The Cambodian Genocide occurred throughout 1975-1979. 1.7
million People were killed, which is approximately 20% of Cambodia's
population. It was politically motivated genocide, in which all religious
leaders, intellectuals, former members of the (non-Communist) government and
military, and even those who were simply literate were targeted. Pol Pot, who
was the leader of the largest faction of the Khmer Rouge (Cambodian Red)
Communists, felt that, in order the make a communist utopia, he would have to
eliminate all traces of the corrupt former regime and start fresh at year zero.

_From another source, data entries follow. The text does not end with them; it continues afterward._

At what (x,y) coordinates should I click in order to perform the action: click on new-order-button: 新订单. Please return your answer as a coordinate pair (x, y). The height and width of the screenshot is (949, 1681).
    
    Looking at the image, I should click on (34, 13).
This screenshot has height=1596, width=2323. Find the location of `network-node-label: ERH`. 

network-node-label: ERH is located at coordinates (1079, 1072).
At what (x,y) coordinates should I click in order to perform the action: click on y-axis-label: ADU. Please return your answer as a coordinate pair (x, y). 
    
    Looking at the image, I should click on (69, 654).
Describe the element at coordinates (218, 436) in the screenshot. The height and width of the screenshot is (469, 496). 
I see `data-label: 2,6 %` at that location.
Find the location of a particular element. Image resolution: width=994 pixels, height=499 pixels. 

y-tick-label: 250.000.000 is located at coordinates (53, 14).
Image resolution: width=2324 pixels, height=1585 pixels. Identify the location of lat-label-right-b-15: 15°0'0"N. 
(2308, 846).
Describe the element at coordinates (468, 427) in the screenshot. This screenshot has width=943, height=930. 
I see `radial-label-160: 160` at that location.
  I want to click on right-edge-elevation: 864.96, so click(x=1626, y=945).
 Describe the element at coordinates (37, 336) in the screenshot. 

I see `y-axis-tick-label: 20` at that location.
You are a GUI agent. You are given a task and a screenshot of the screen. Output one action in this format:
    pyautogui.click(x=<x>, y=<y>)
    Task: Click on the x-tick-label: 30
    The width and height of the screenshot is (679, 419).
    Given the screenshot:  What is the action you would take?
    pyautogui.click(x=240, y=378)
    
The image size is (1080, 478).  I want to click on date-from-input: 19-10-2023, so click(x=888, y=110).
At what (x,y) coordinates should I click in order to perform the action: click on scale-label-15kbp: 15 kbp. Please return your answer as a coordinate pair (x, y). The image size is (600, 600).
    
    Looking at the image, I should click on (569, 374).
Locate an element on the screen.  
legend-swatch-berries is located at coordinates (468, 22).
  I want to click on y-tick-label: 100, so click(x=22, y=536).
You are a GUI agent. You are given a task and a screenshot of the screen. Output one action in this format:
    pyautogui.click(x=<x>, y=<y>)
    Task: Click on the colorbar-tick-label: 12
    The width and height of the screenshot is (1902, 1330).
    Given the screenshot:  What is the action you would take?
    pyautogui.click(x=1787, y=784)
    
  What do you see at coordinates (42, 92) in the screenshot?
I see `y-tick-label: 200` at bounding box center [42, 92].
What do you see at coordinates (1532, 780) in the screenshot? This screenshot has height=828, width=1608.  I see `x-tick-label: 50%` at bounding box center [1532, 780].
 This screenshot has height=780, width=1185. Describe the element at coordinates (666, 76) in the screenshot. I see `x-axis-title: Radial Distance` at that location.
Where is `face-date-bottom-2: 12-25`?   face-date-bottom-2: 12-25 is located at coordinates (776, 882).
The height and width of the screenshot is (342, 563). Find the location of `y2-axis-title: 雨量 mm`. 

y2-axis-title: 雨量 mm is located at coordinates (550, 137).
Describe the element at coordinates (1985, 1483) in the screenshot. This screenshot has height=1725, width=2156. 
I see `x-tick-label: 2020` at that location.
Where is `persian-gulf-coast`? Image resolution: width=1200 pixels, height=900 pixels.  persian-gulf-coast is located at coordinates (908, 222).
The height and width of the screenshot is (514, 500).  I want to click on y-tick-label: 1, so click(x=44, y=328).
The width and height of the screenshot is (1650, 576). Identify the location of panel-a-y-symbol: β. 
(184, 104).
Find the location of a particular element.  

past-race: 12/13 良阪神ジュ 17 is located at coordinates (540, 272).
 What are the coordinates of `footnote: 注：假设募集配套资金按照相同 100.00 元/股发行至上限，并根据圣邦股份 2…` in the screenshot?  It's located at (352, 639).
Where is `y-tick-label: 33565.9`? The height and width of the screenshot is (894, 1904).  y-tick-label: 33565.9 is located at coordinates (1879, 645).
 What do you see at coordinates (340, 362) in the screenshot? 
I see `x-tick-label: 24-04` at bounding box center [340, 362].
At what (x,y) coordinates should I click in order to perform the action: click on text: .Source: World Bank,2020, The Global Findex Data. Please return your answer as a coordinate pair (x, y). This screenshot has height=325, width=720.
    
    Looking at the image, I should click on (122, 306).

Throughout the genocide, all political and civil rights were
abolished. Children were taken from their parents and placed in separate forced
labour camps. Factories, schools and universities were shut down; so were
hospitals. Lawyers, doctors, teachers, engineers, scientists and professional
people in any field (including the army) were murdered, together with their
extended families. Religion was banned, all leading Buddhist monks were killed
and almost all temples destroyed. Music and radio sets were also banned. It was
possible for people to be shot simply for knowing a foreign language, wearing
glasses, laughing, or crying. One Khmer slogan ran 'To spare you is no profit;
to destroy you is no loss.'
More than 20 years later, the Extraordinary Chambers in the
Courts of Cambodia (ECCC) is bringing the former leaders of the Khmer Rouge to
trial for their crimes against humanity. On June 26, 2010, the ECCC found Kaing
Guek Eav, alias Duch, guilty of crimes against humanity and grave breaches of
the Geneva Conventions of 1949, sentencing him to 35 years in prison. Kaing
Guek Eav, a Khmer Rouge deputy and chairman of S-21, is the first of four
former leaders charged to stand trial before the ECCC.